Stored data entries ->

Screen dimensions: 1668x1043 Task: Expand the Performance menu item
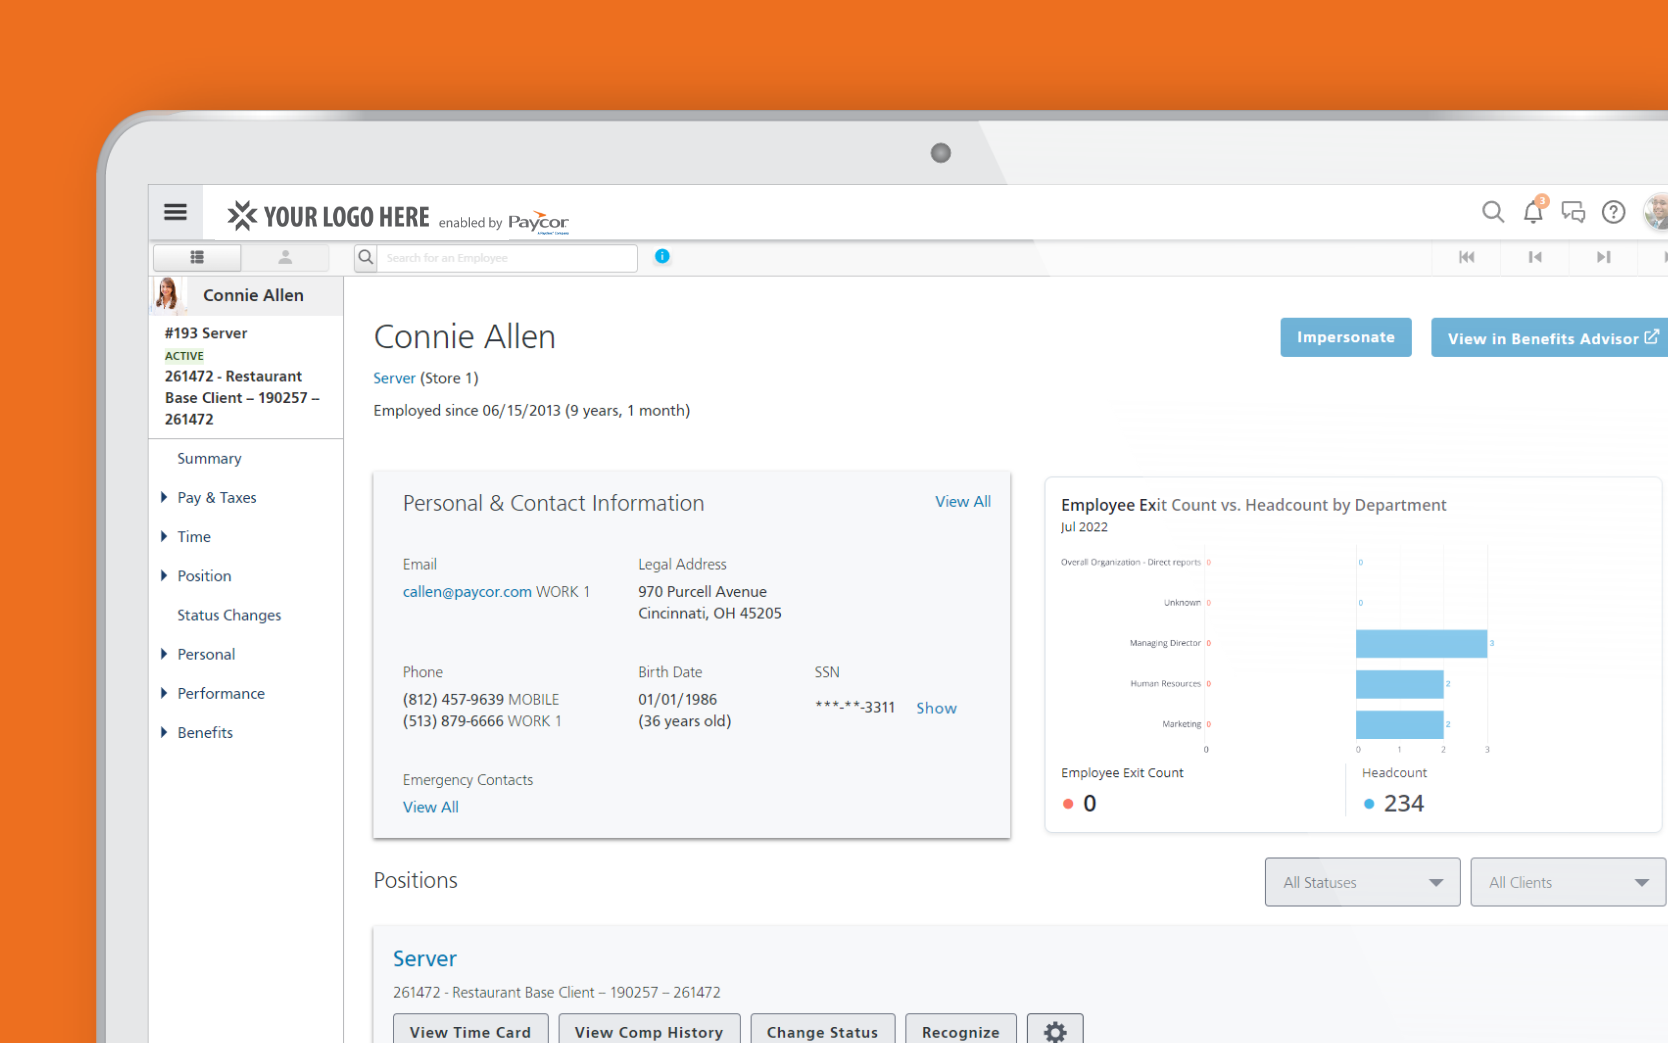click(221, 694)
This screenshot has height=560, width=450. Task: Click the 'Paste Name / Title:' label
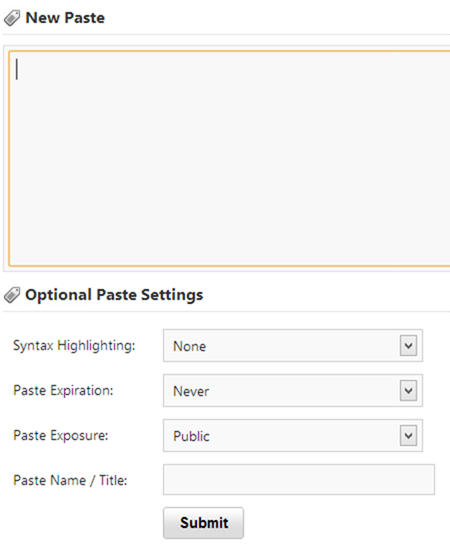[70, 480]
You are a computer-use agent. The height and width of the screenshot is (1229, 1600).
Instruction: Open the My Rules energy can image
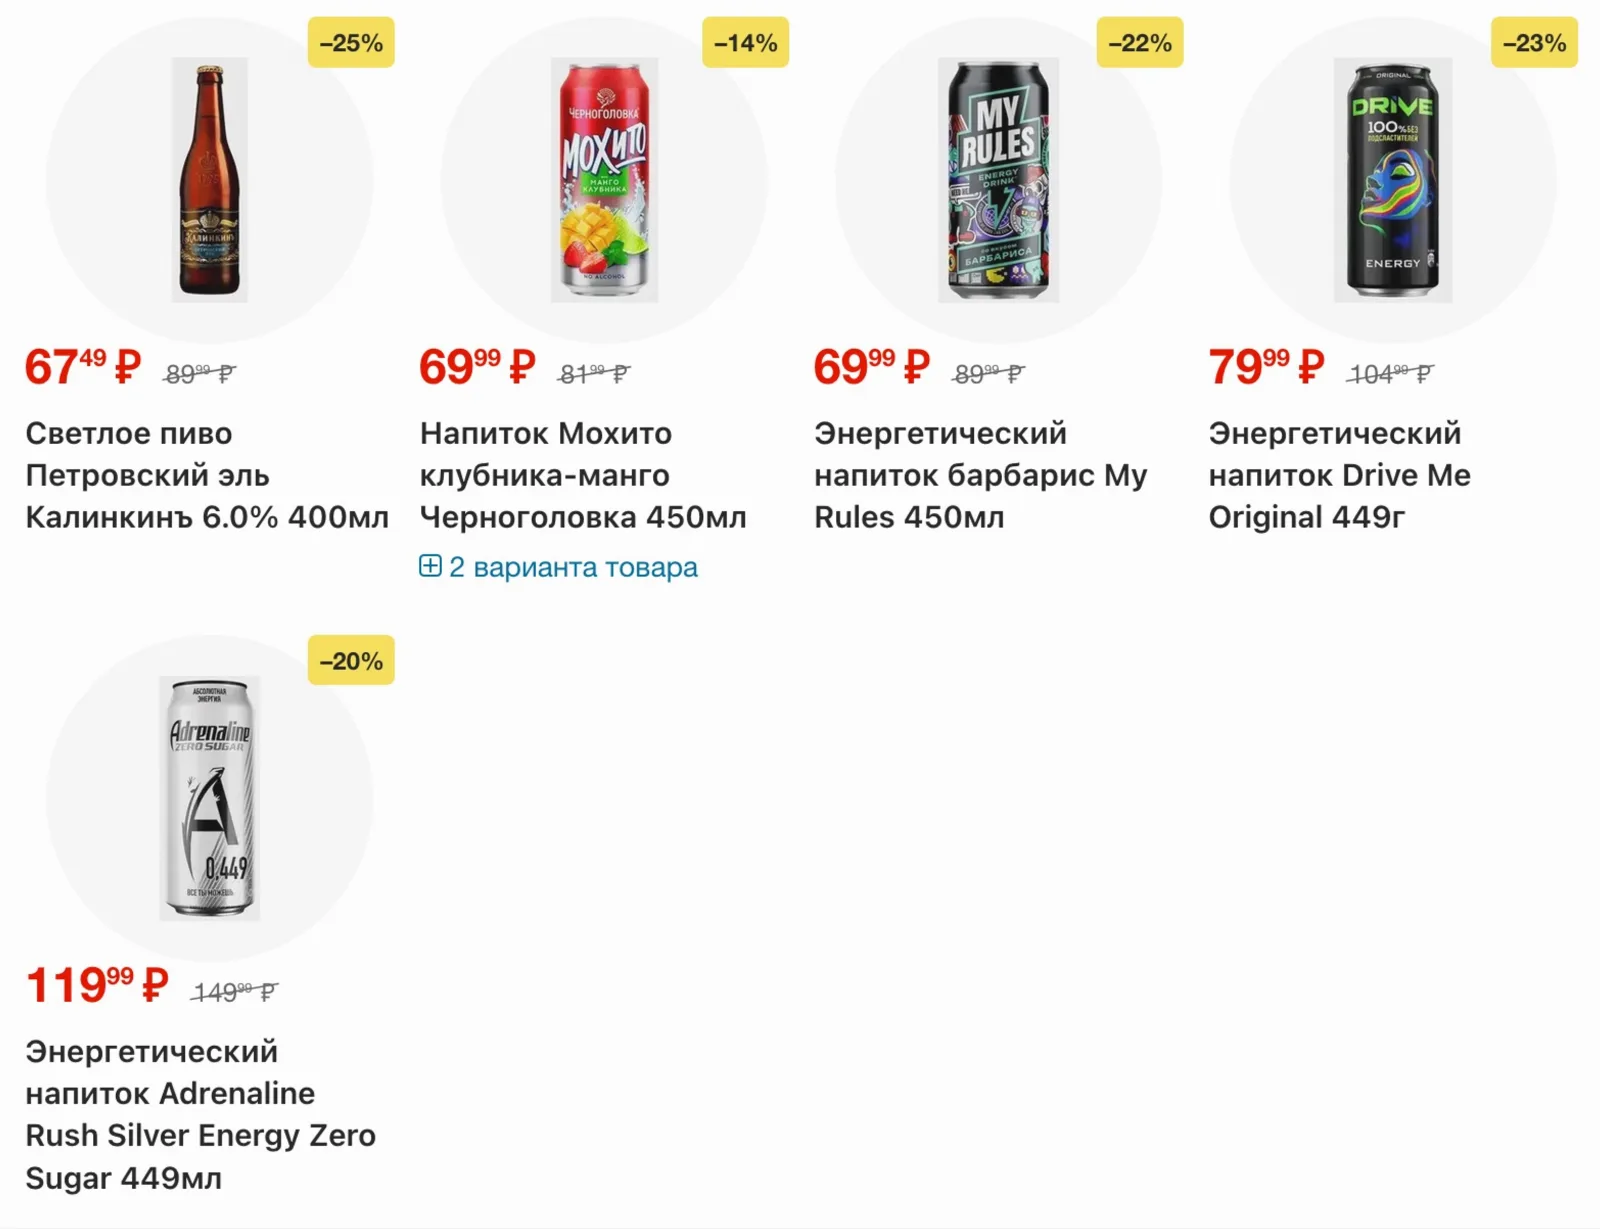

Your assignment -> Every line of the data above should be repeated exactly. Omit the pictures.

Output of the task ->
Screen dimensions: 1668x1043 Task: Expand the Performance menu item
click(221, 694)
This screenshot has height=560, width=450. Task: Click the 'Paste Name / Title:' label
[70, 480]
You are a computer-use agent. The height and width of the screenshot is (1229, 1600).
Instruction: Open the My Rules energy can image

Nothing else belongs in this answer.